What you have to do = Lay out the data from the line containing "has height=768, width=1024." through the line containing "tab-share: Share is" as a two-column CSV with the columns input and output, one row for each pair, and put each value in a single quoted field with line breaks turned into spaces. Leave the pictures out.

Data provided =
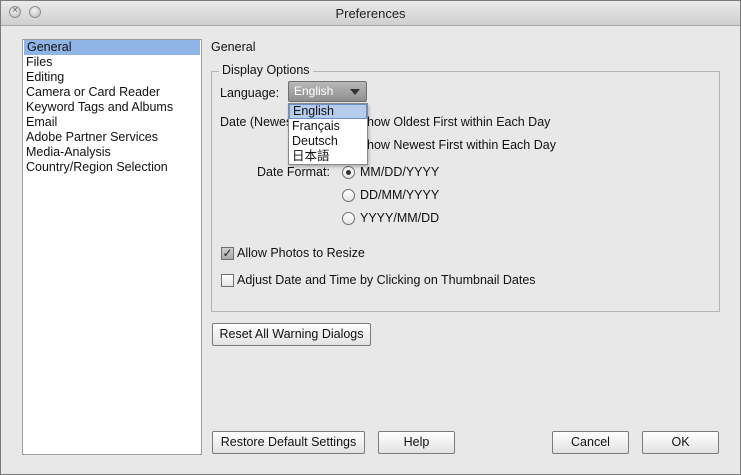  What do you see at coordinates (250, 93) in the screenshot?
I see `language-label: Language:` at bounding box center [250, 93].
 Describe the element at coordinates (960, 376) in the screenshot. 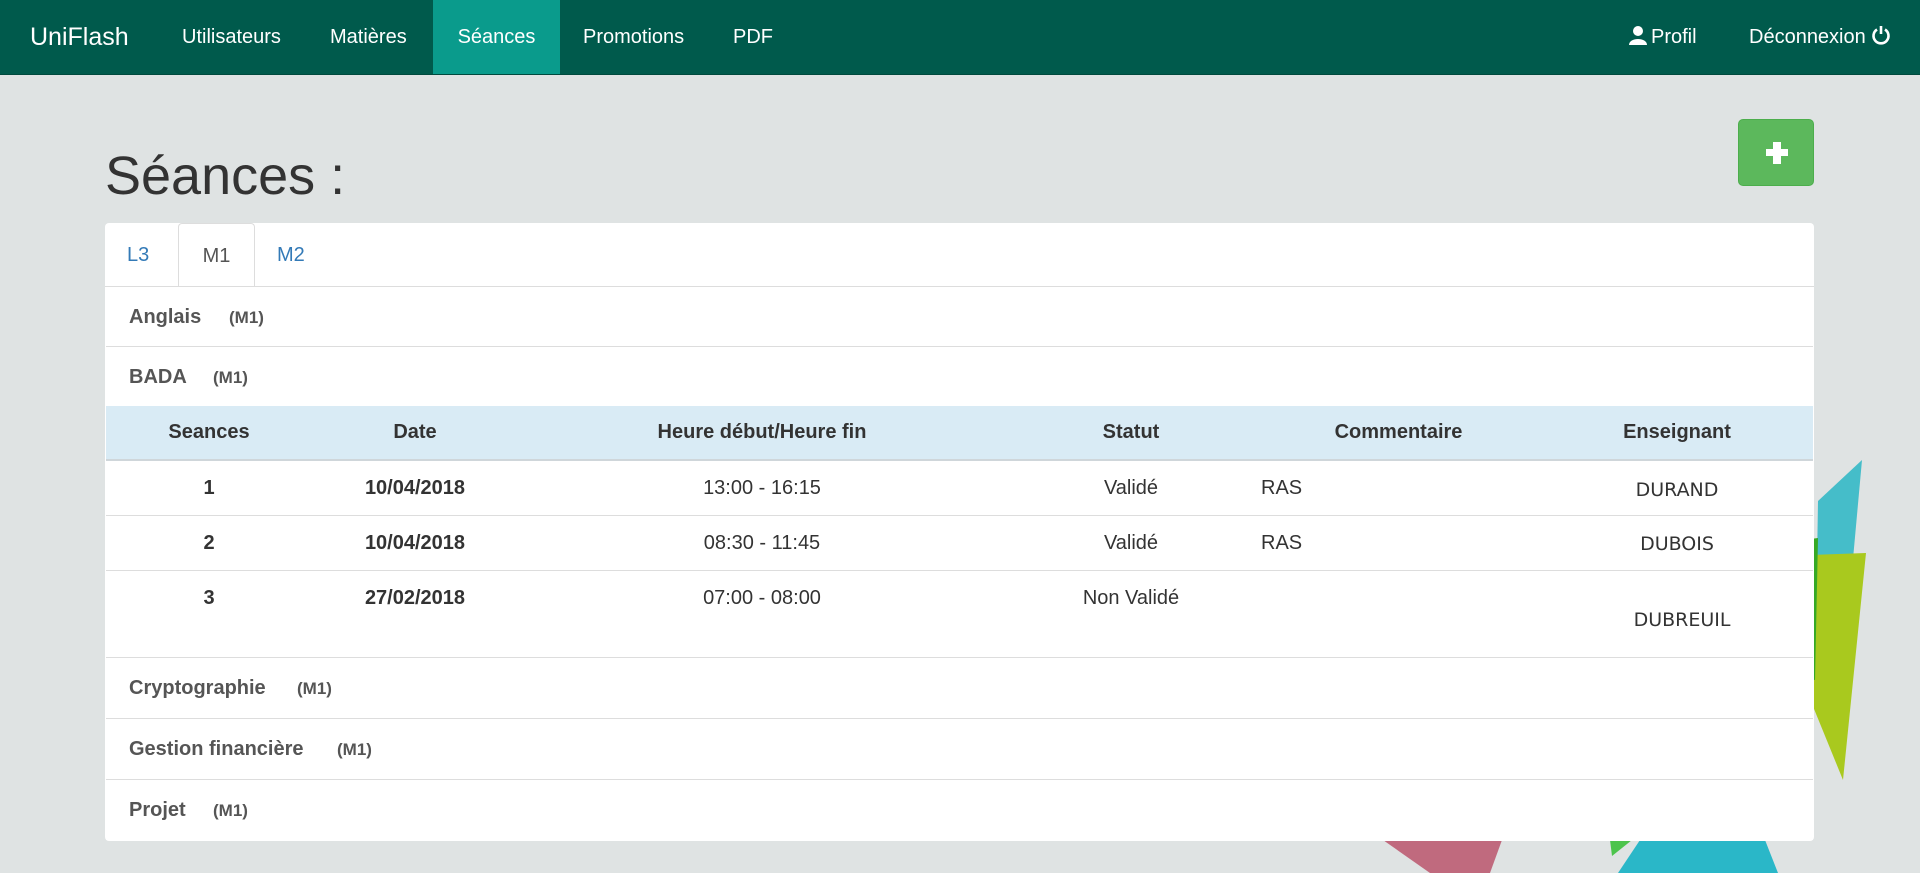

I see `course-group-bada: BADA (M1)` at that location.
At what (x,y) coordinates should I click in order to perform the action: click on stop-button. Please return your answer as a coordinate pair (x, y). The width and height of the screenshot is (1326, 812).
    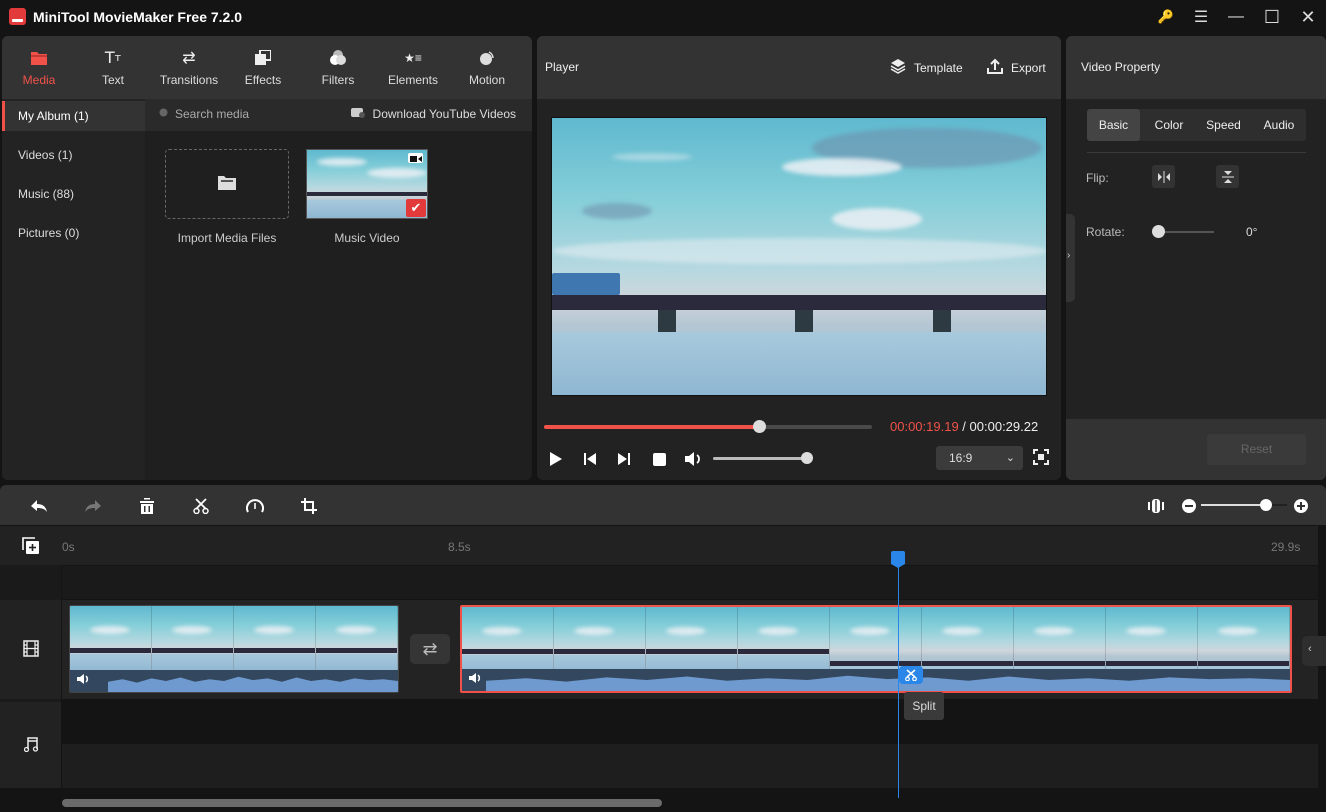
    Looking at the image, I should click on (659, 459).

==

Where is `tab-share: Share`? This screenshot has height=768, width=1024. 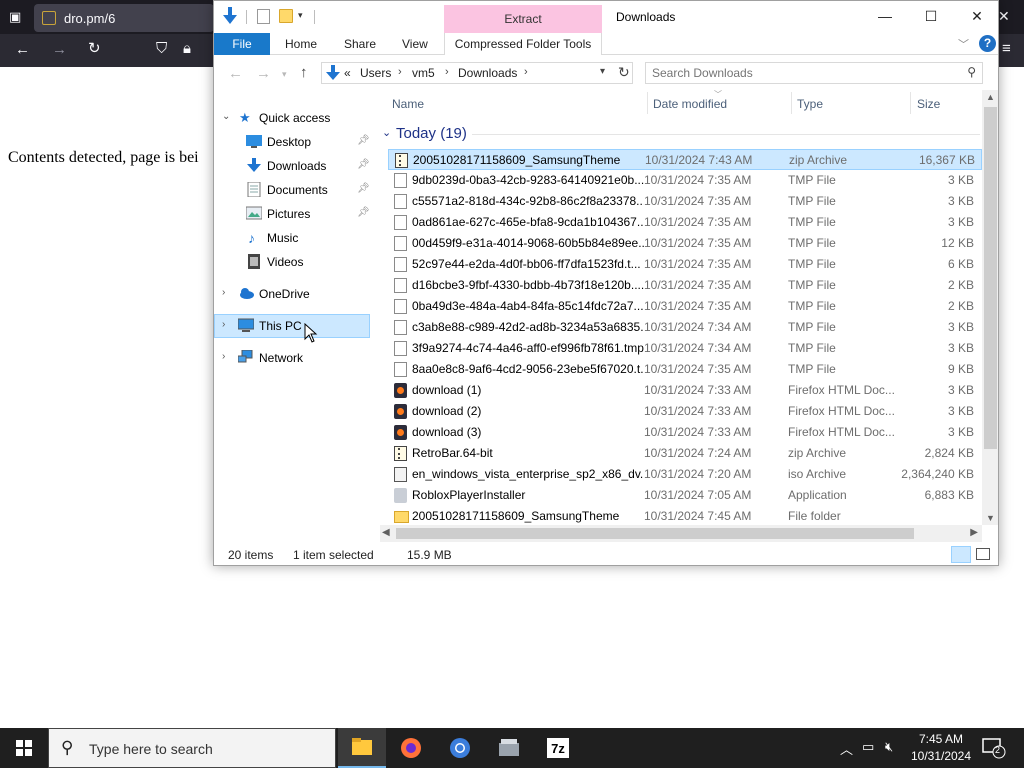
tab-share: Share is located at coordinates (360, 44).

==

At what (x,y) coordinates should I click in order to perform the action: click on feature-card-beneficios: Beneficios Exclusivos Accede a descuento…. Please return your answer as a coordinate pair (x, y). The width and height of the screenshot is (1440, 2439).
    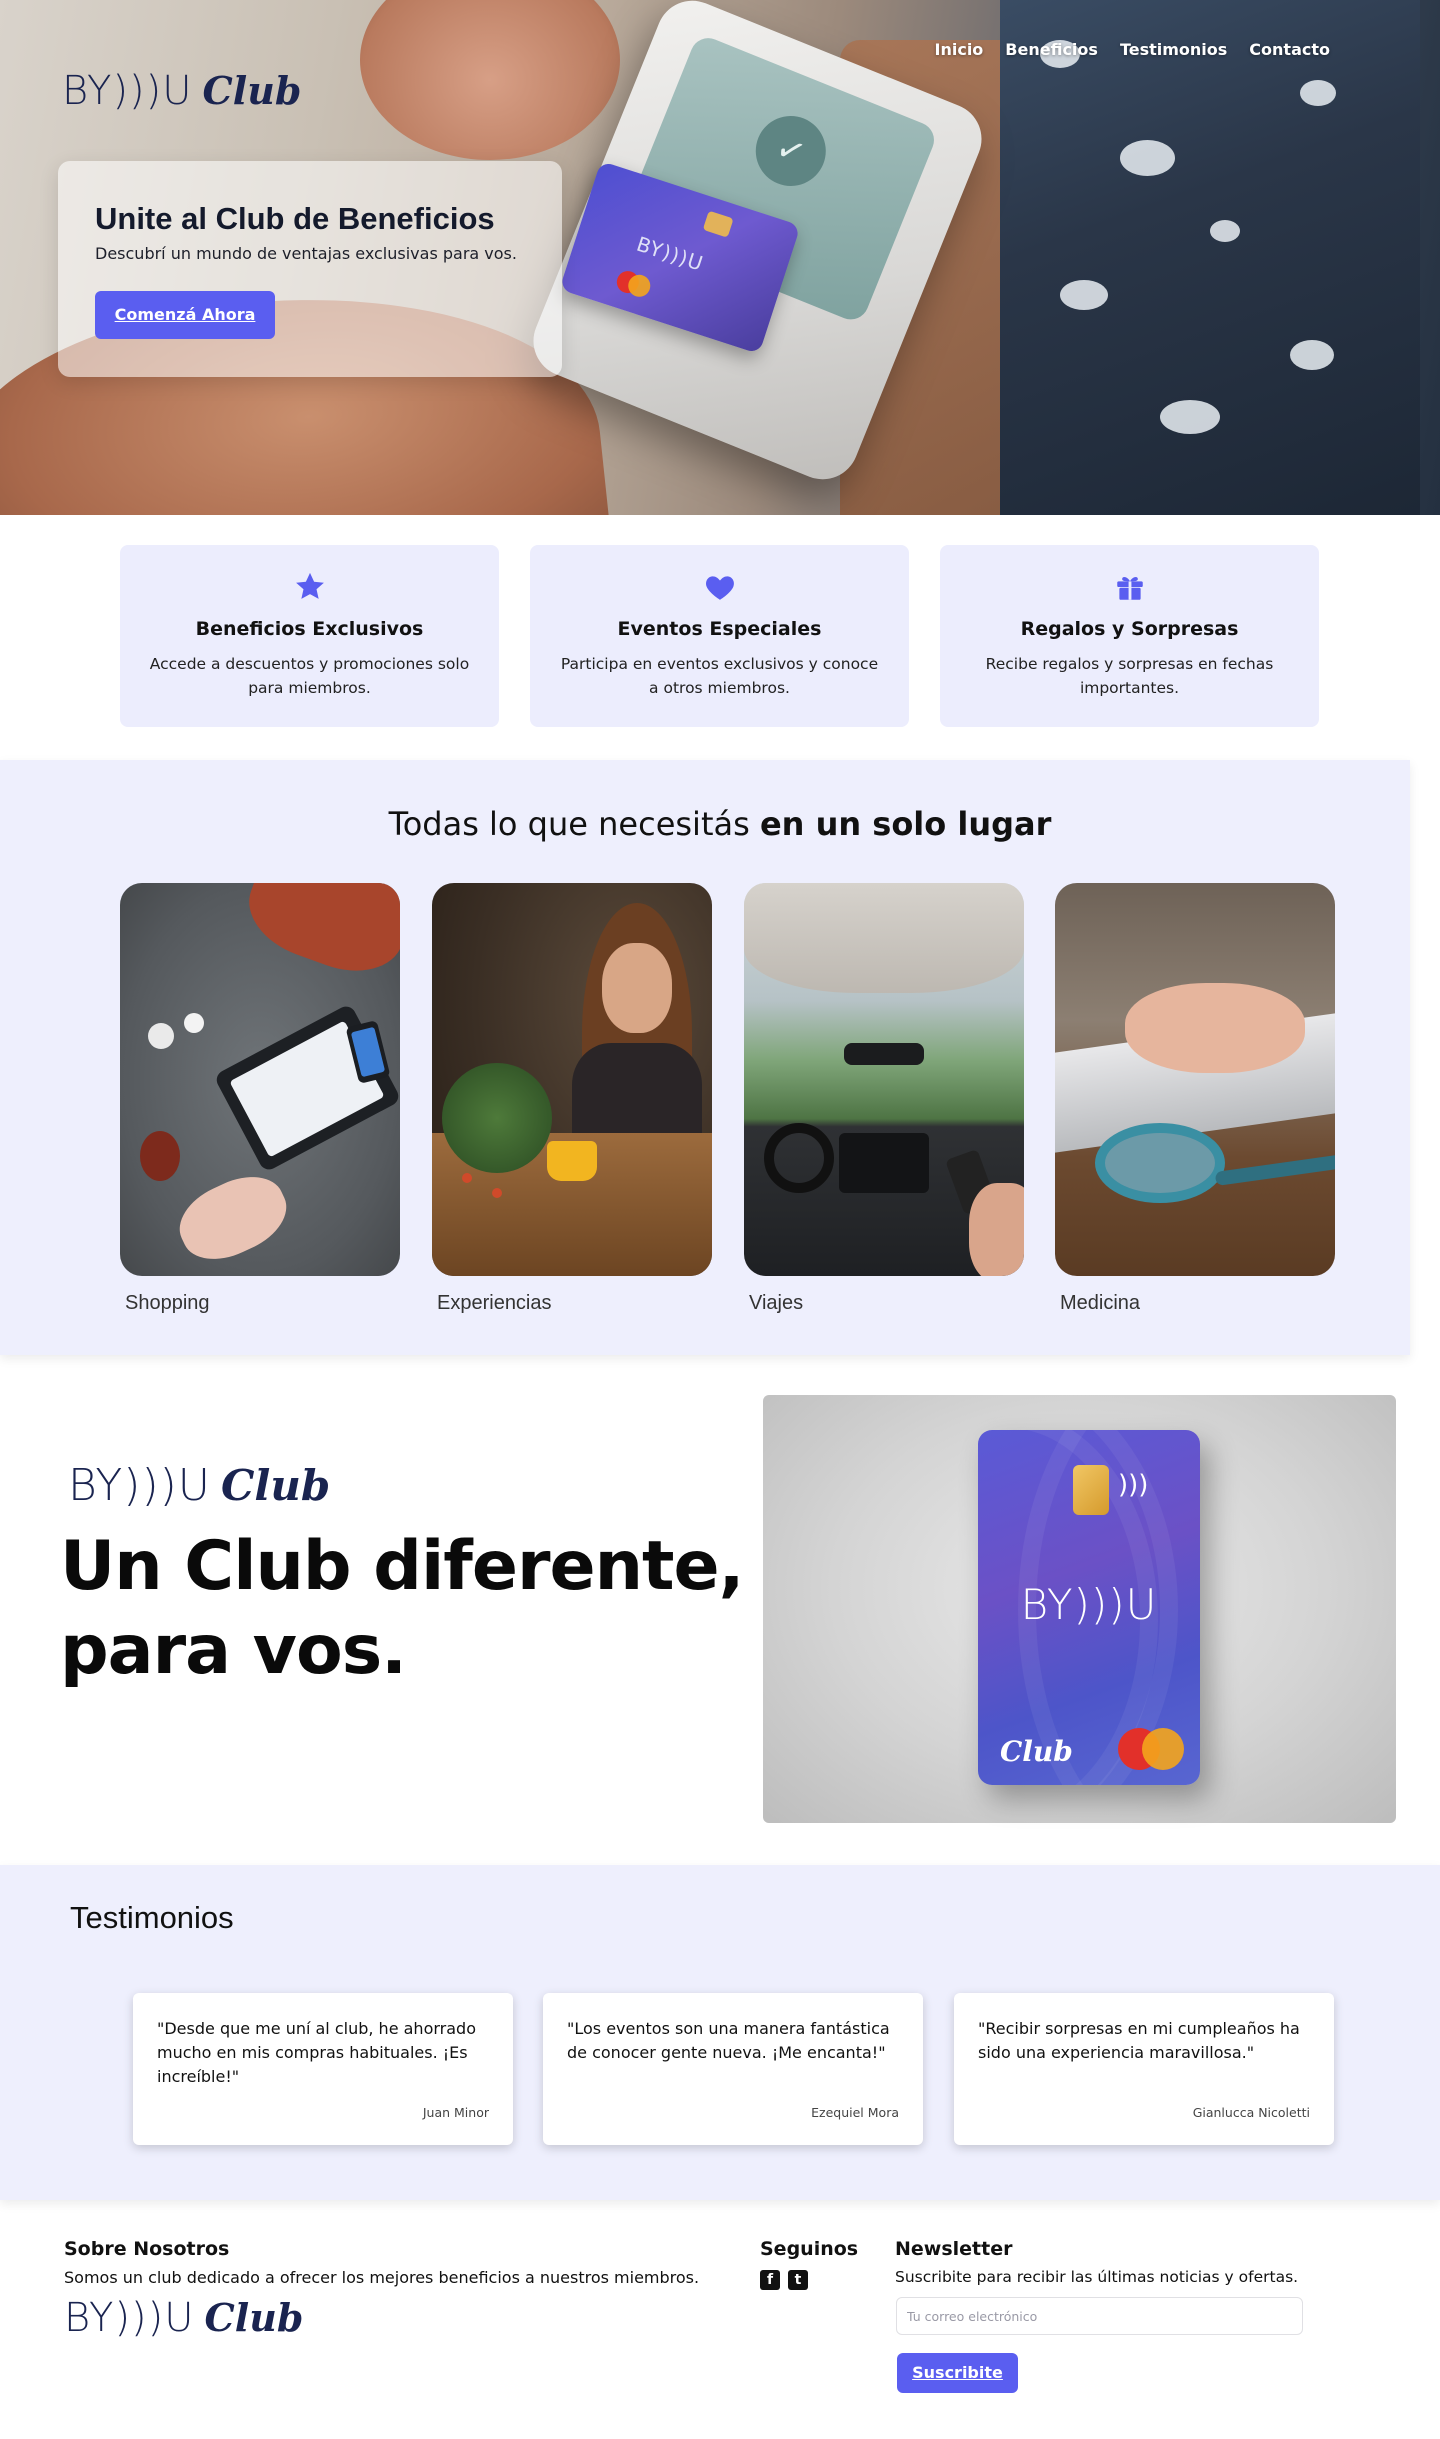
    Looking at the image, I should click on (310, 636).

Solution for this task =
input,output
"Where is `tab-share: Share`? This screenshot has height=768, width=1024.","tab-share: Share is located at coordinates (360, 44)."